Low-latency configurable speech transmission presents significant challenges in modern communication systems. Traditional methods rely on separate source and channel coding, which often degrades performance under low-latency constraints. Moreover, non-configurable systems require separate training for each condition, limiting their adaptability in resource-constrained scenarios. This paper proposes a configurable low-latency deep Joint Source-Channel Coding (JSCC) system for speech transmission. The system can be configured for varying signal-to-noise ratios (SNR), wireless channel conditions, or bandwidths.
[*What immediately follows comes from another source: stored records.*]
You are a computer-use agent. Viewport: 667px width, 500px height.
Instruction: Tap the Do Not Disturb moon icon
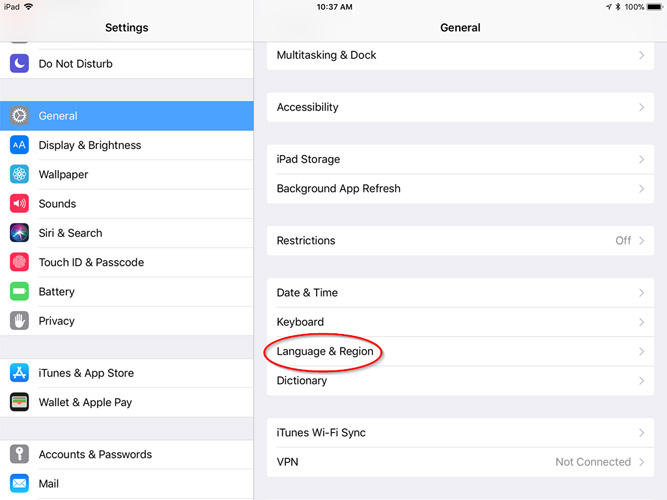pos(19,63)
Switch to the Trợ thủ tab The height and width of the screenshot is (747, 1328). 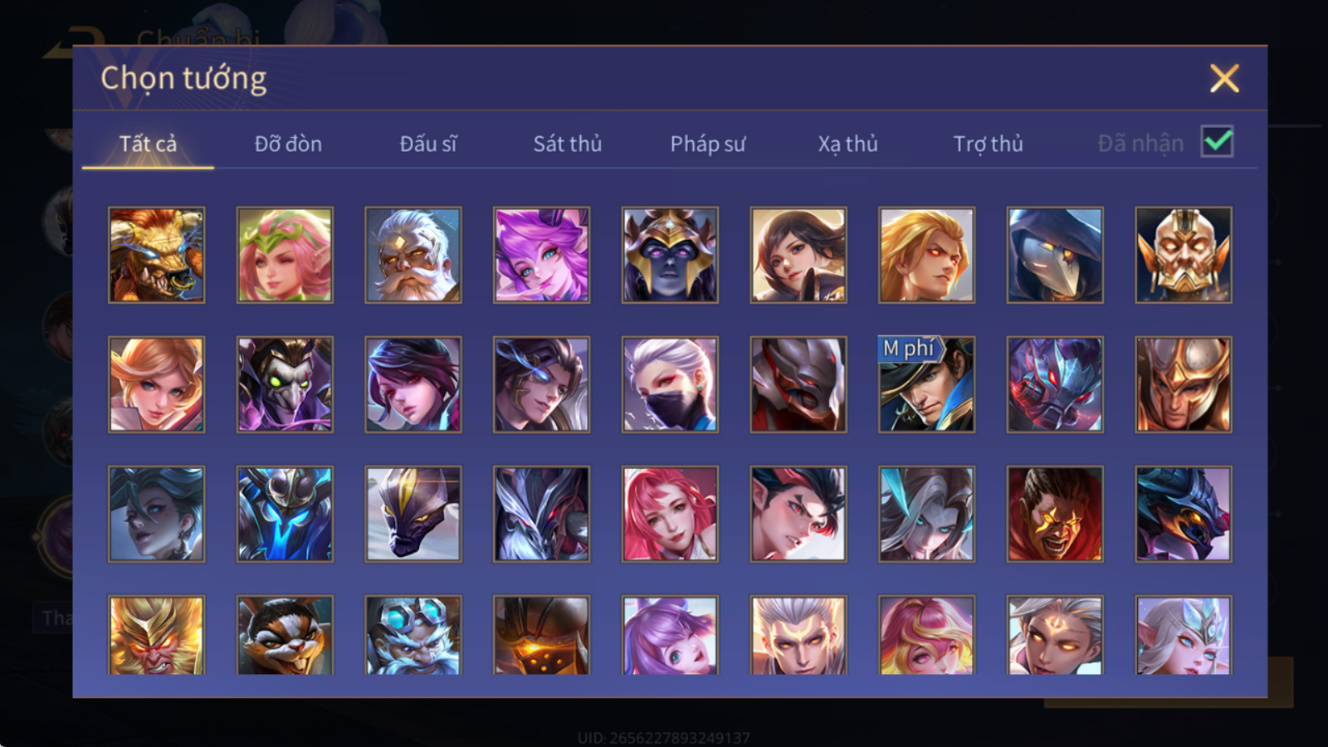coord(988,144)
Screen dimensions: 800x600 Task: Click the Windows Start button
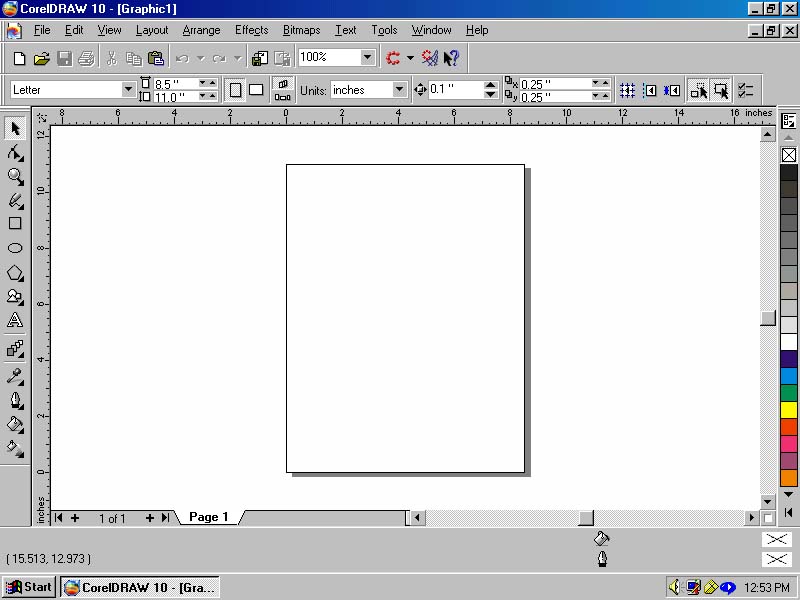coord(29,587)

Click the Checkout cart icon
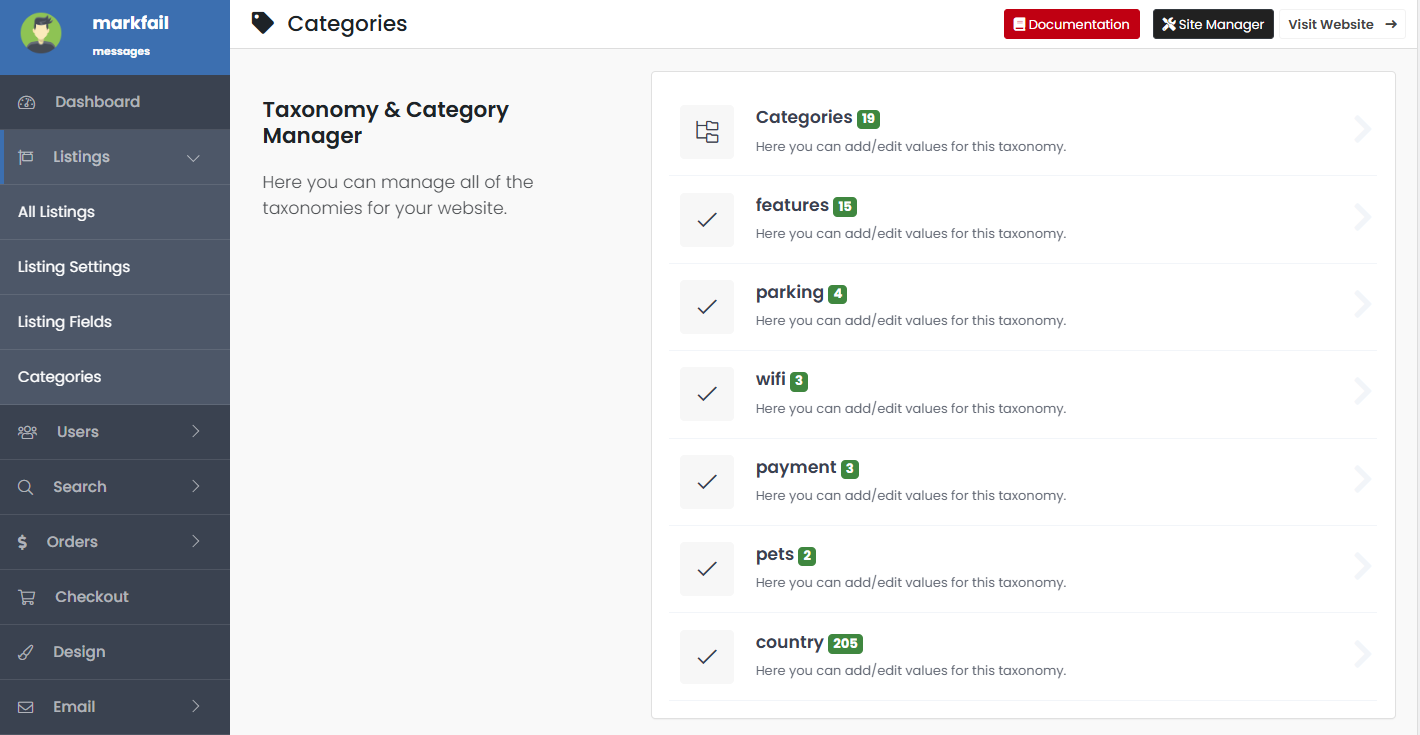coord(27,597)
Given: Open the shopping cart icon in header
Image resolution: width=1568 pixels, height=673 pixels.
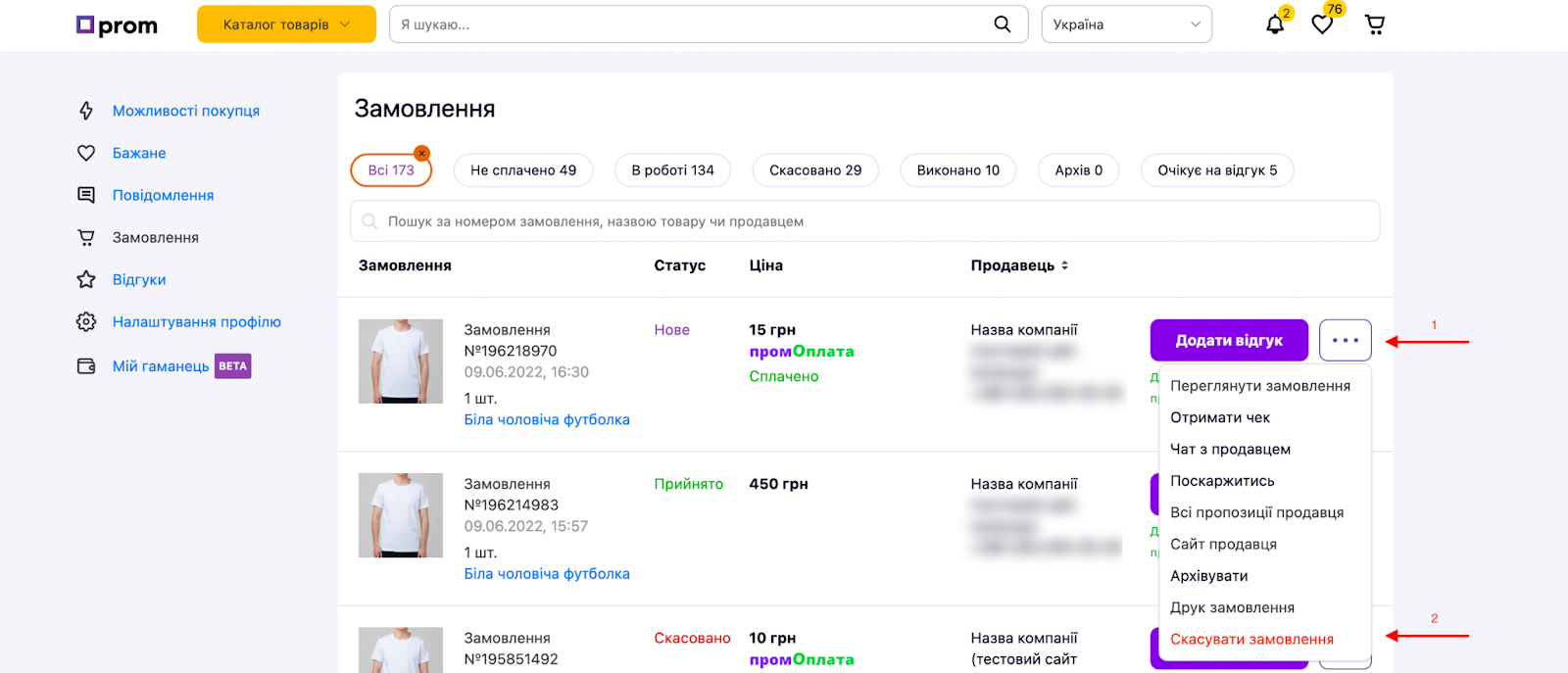Looking at the screenshot, I should (1375, 24).
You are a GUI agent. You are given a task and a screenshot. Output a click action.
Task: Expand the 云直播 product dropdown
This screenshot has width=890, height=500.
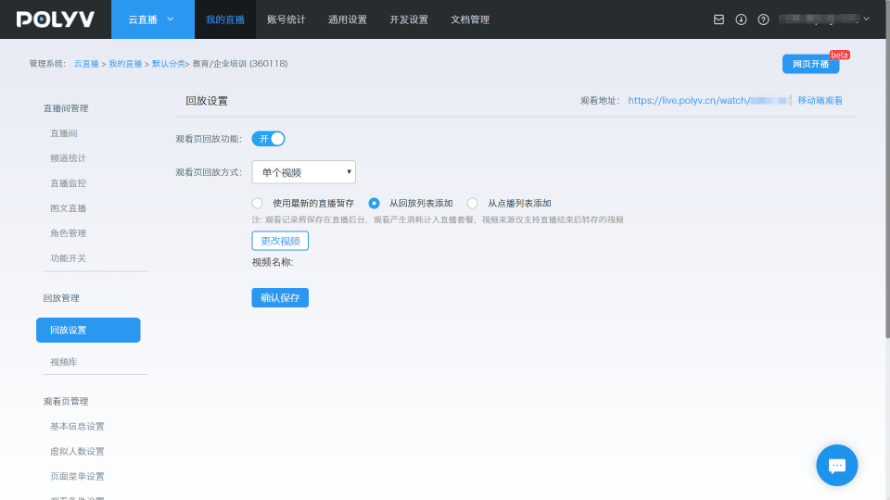tap(151, 20)
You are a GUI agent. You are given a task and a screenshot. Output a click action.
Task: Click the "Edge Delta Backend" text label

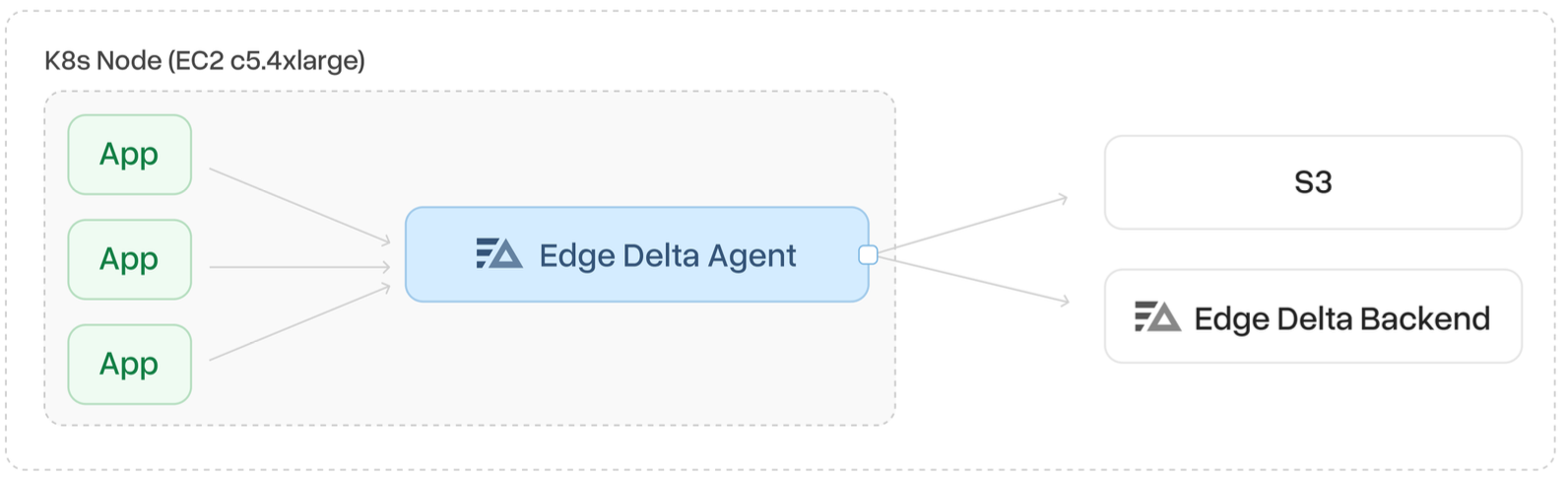[x=1341, y=318]
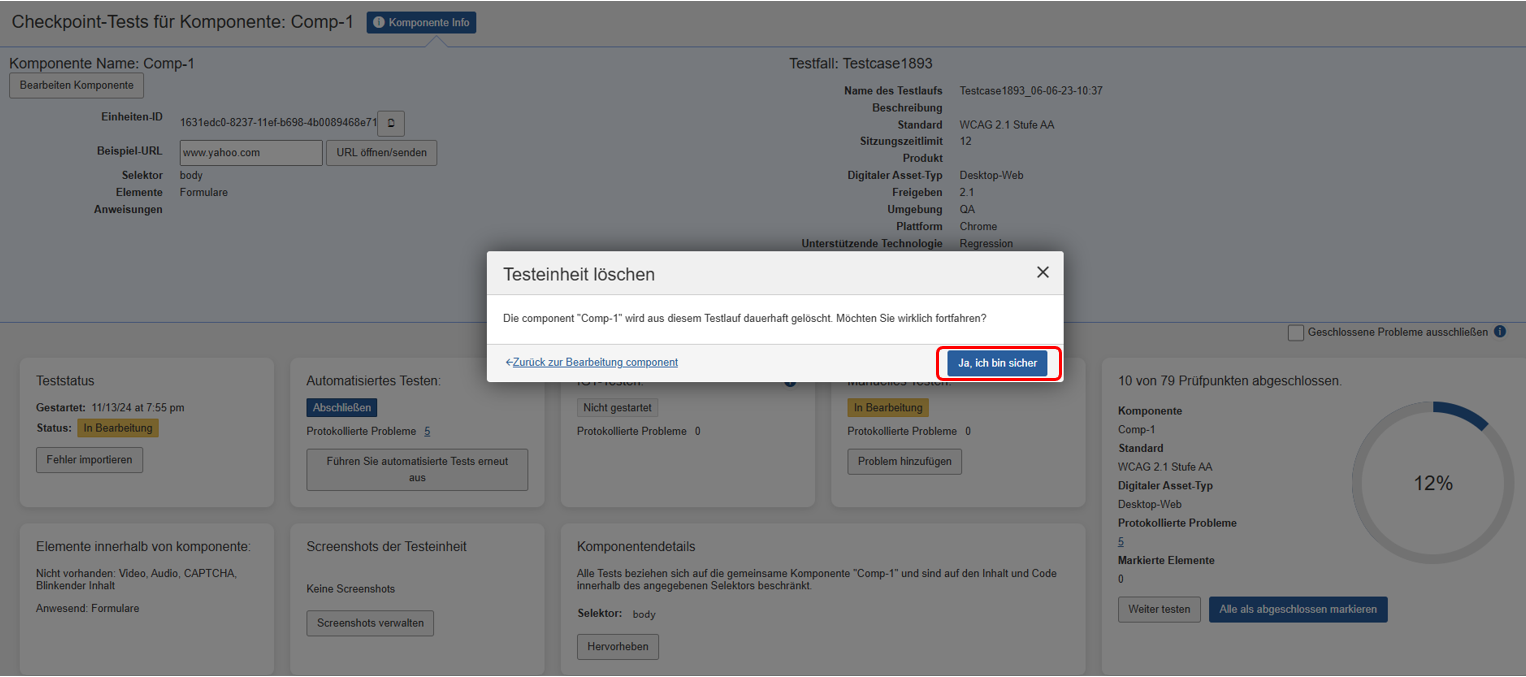Confirm deletion with Ja, ich bin sicher
The width and height of the screenshot is (1526, 677).
(x=997, y=363)
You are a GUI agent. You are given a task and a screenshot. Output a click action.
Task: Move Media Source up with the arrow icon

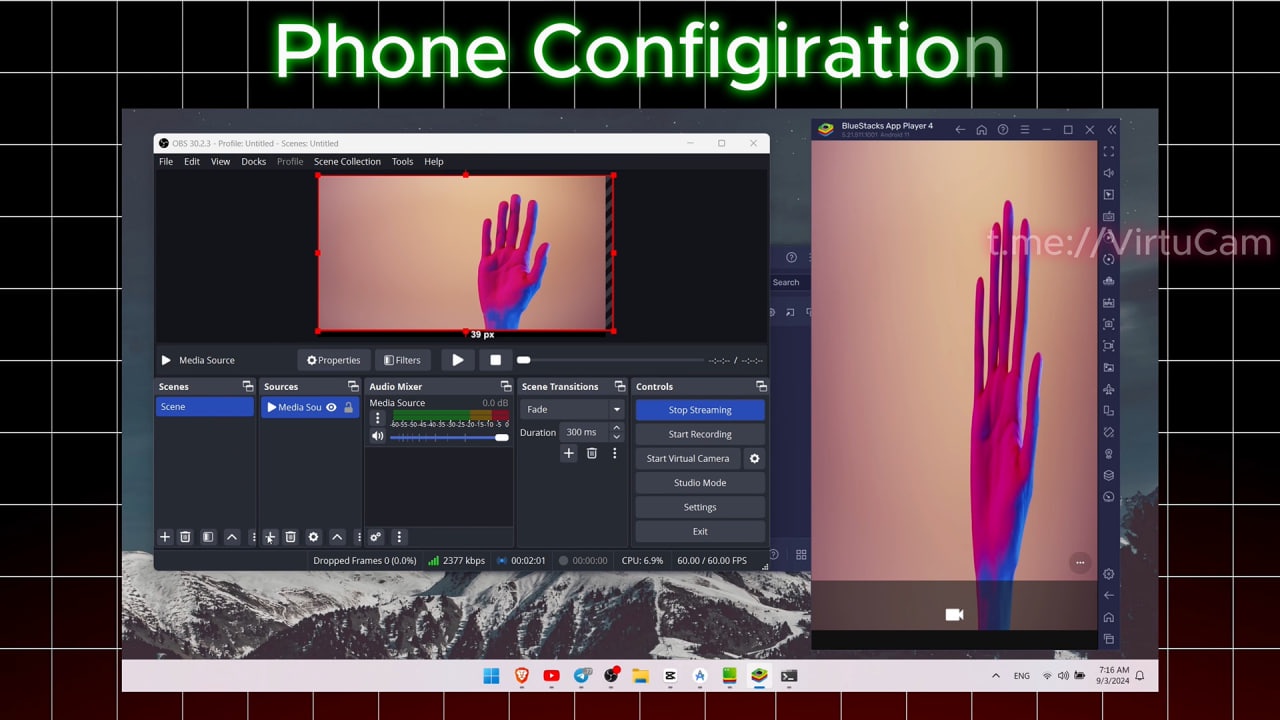coord(337,537)
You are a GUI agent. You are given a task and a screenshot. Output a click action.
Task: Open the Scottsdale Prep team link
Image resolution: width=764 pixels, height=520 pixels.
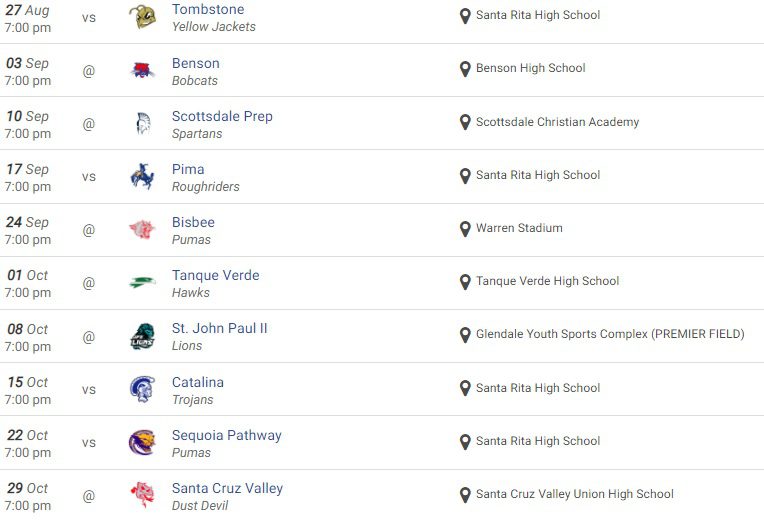(222, 116)
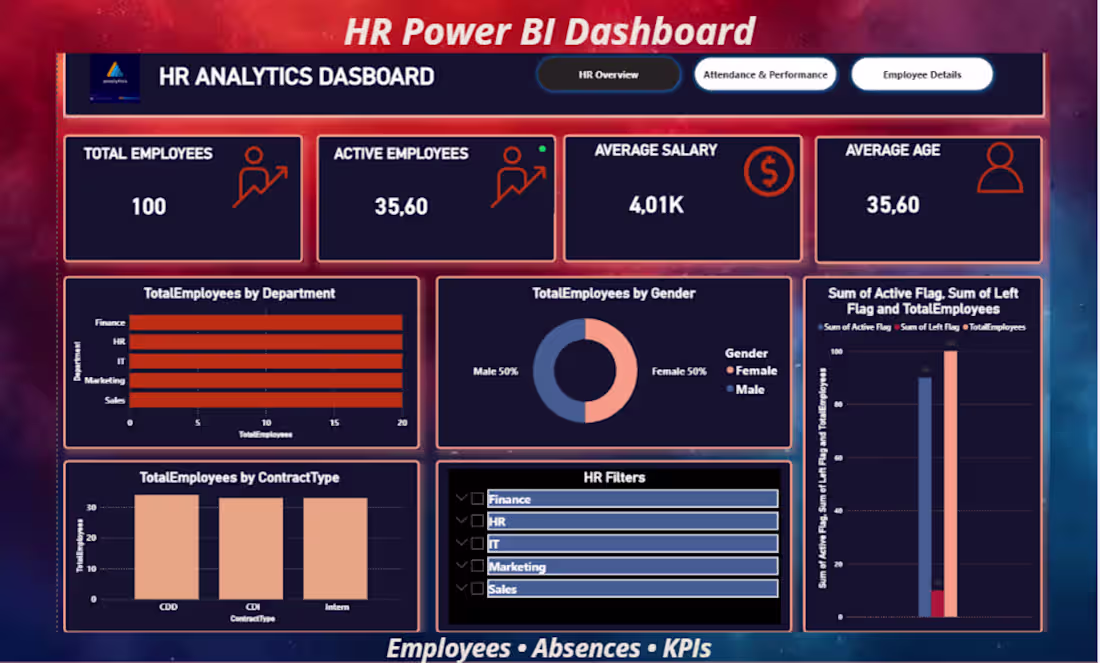Check the Finance checkbox in HR Filters
This screenshot has height=663, width=1100.
coord(477,498)
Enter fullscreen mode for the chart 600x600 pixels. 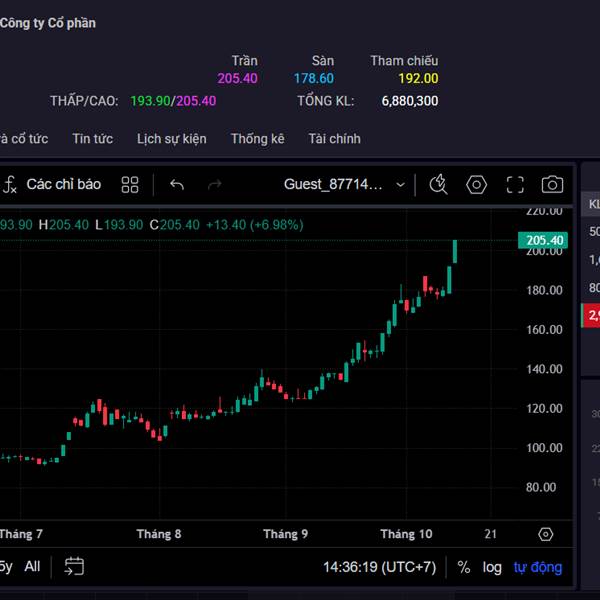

A joint source-channel encoder based on deep neural networks (DNN) is used to compress and transmit analog-coded information, while a configurable decoder reconstructs speech from noisy compressed signals. The system latency is adaptable based on the input speech length, achieving a minimum latency of 2 ms, with a lightweight architecture of 25 k parameters, significantly fewer than state-of-the-art systems. The simulation results demonstrate that the proposed system outperforms conventional separate source-channel coding systems in terms of speech quality and intelligibility, particularly in low-latency and noisy channel conditions. It also shows robustness in fixed configured scenarios, though higher latency conditions and better channel environments favor traditional coding systems.